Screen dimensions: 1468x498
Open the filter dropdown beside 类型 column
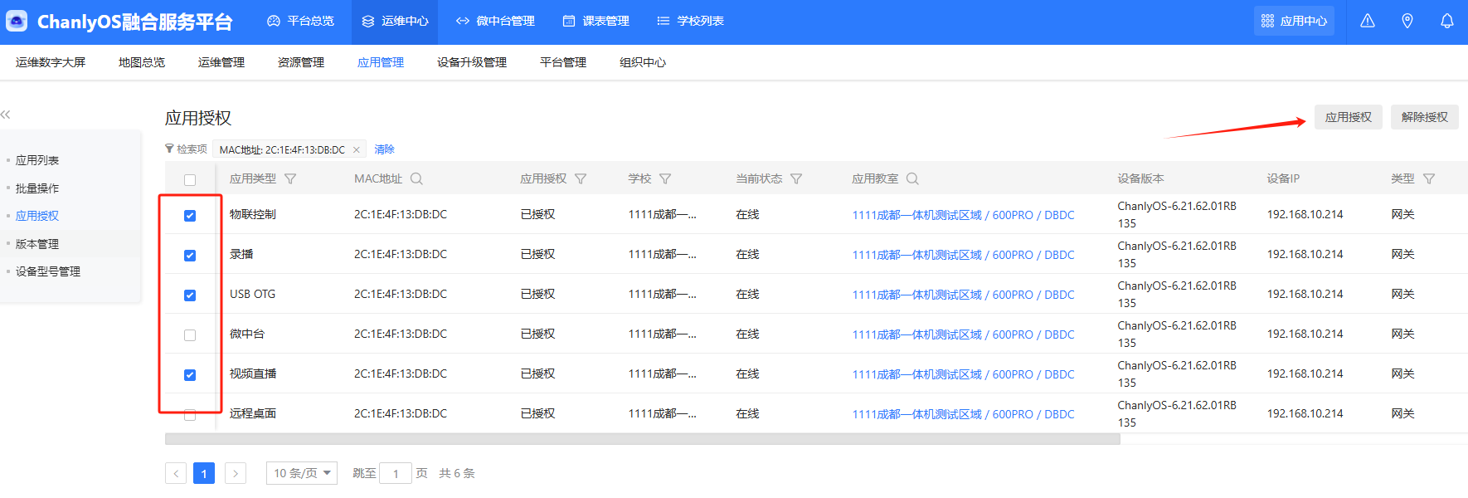[x=1429, y=178]
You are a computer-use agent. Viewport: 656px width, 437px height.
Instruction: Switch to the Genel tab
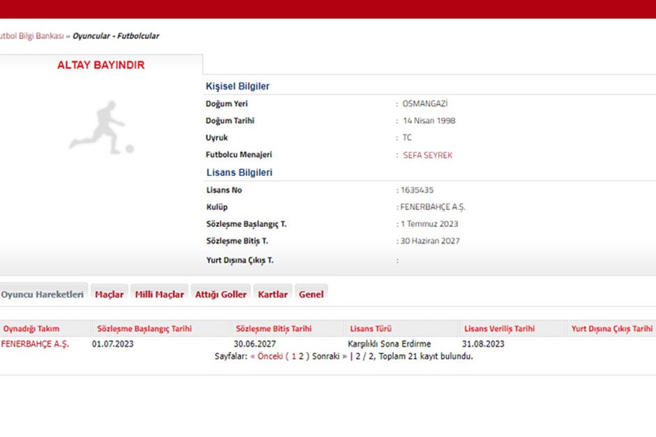point(311,294)
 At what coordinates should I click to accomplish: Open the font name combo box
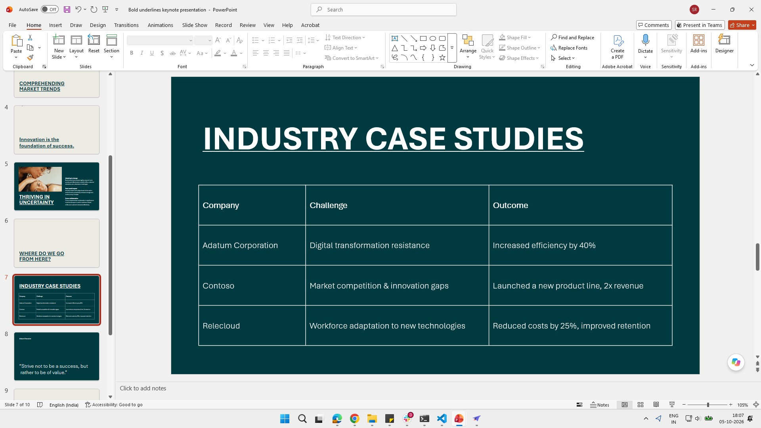160,40
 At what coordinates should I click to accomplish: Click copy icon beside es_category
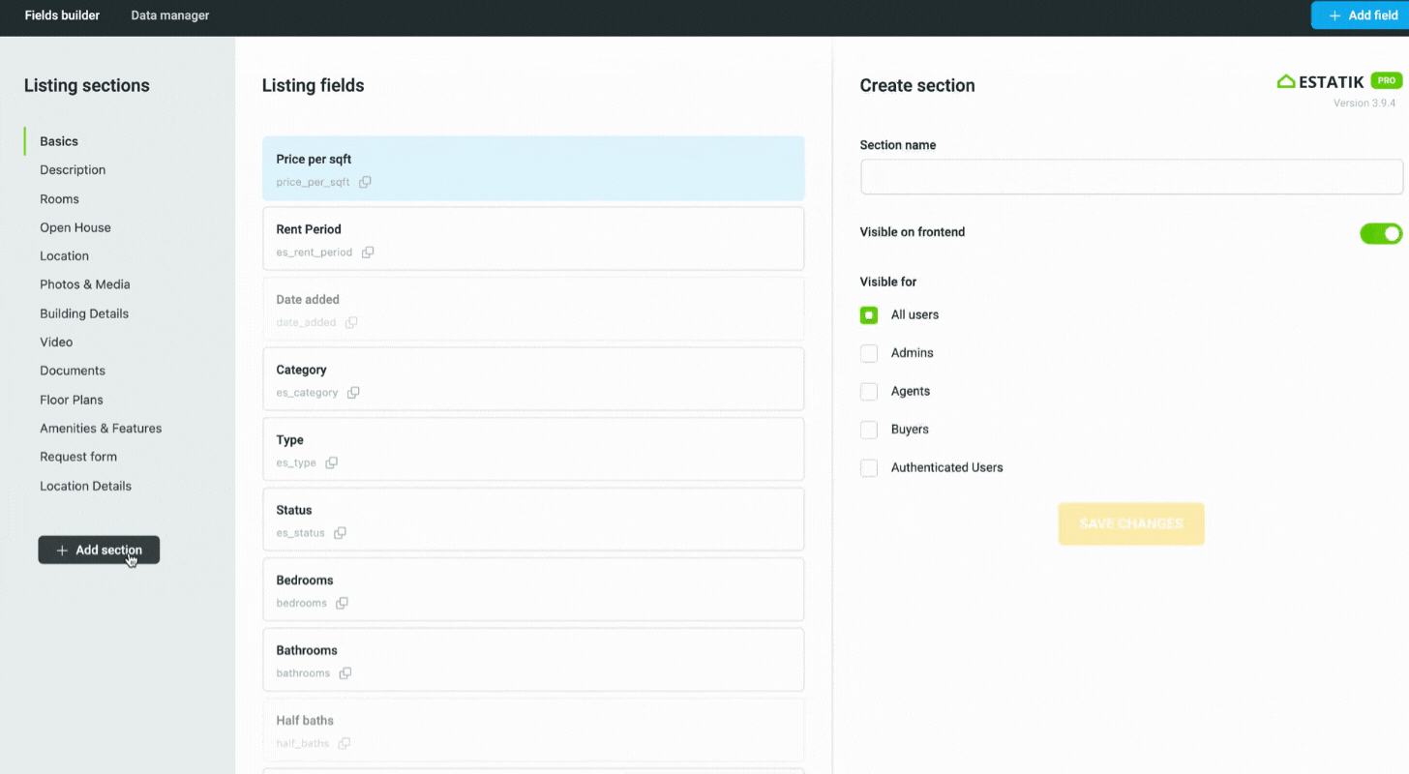coord(353,393)
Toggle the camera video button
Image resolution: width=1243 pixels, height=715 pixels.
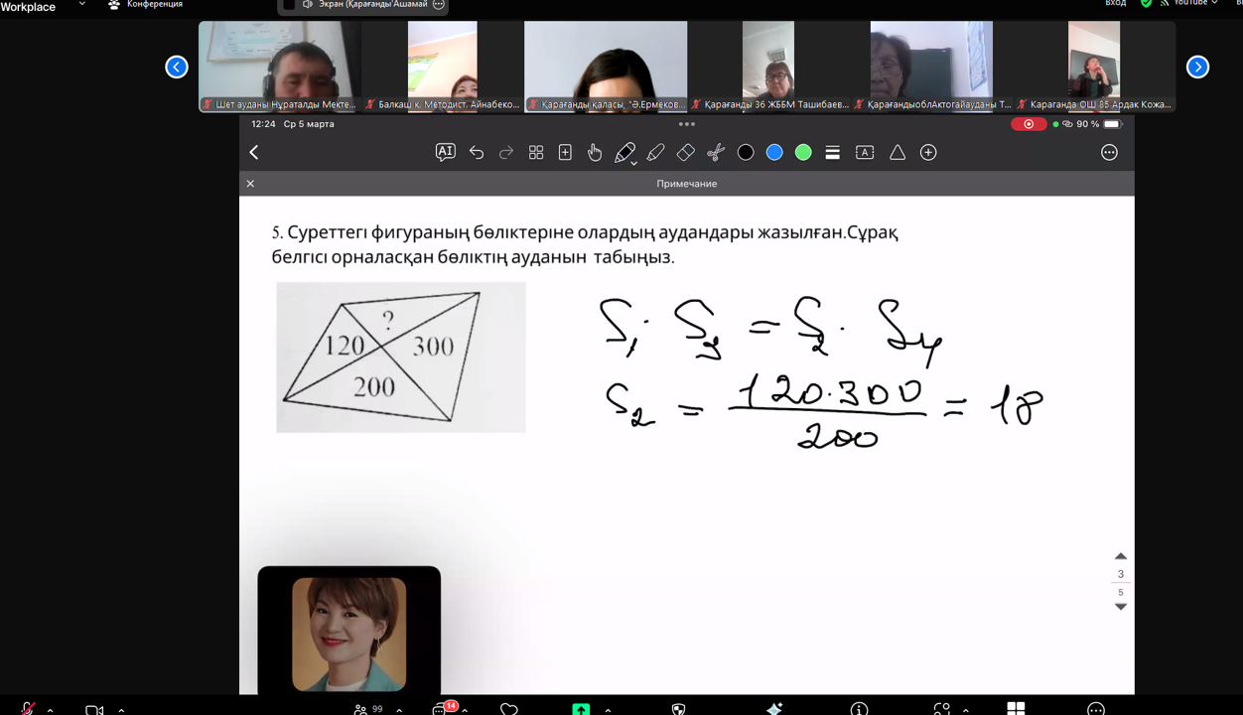[94, 709]
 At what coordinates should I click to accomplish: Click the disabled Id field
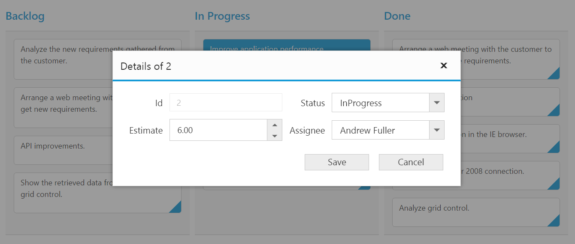[x=226, y=103]
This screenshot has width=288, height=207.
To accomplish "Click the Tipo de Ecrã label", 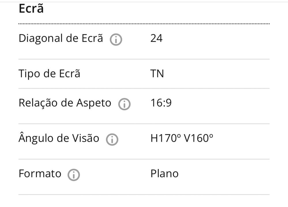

══════════

> [Requirement]: Would you please print out all the records above exactly, minus any pictures?

> [Answer box]:
Screen dimensions: 1468x498
Open the filter dropdown beside 类型 column
[x=1429, y=178]
You are a computer-use agent. Viewport: 656px width, 437px height.
Instruction: Switch to the Genel tab
point(311,294)
 At what coordinates should I click to accomplish: Open the font name combo box
160,40
 At what coordinates should I click to accomplish: Click copy icon beside es_category
coord(353,393)
Toggle the camera video button
Image resolution: width=1243 pixels, height=715 pixels.
[94, 709]
 At what coordinates should I click to accomplish: Click the disabled Id field
[x=226, y=103]
This screenshot has width=288, height=207.
To accomplish "Click the Tipo de Ecrã label", 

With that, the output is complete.